That’s the core behind this tutorial. We will explore it in more detail below.

# Imports and parameters

Import PyTorch modules and define parameters.

In [1]:
import torch
import torch.nn as nn
from torch.utils.data import Dataset, DataLoader

# Parameters and DataLoaders
input_size = 5
output_size = 2

batch_size = 30
data_size = 100

# device
device = torch.device("cuda:0" if torch.cuda.is_available() else "cpu")

# Dummy DataSet

Make a dummy (random) dataset. You just need to implement the getitem

In [2]:
class RandomDataset(Dataset):

    def __init__(self, size, length):
        self.len = length
        self.data = torch.randn(length, size)

    def __getitem__(self, index):
        return self.data[index]

    def __len__(self):
        return self.len

rand_loader = DataLoader(dataset=RandomDataset(input_size, data_size),
                         batch_size=batch_size, shuffle=True)

# Simple Model

For the demo, our model just gets an input, performs a linear operation, and gives an output.

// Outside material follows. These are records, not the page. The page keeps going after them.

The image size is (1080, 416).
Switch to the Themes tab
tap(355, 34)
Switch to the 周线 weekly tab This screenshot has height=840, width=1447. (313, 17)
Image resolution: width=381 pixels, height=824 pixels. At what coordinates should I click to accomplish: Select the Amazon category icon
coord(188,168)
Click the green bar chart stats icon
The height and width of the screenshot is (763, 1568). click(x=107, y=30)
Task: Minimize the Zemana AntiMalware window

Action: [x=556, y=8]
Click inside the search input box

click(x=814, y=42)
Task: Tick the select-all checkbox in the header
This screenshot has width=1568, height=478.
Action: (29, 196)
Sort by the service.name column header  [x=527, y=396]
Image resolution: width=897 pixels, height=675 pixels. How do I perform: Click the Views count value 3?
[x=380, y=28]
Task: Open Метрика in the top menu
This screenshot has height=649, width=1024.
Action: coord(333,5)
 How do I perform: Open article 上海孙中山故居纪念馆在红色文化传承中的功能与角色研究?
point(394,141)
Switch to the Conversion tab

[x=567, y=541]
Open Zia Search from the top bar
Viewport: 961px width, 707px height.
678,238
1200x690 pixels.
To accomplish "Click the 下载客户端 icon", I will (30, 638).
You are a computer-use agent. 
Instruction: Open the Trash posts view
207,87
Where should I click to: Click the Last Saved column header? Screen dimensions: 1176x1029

However, you can use DataParallel on any model (CNN, RNN, Capsule Net etc.)

We’ve placed a print statement inside the model to monitor the size of input and output tensors. Please pay attention to what is printed at batch rank 0.

In [3]:
class Model(nn.Module):
    # Our model

    def __init__(self, input_size, output_size):
        super(Model, self).__init__()
        self.fc = nn.Linear(input_size, output_size)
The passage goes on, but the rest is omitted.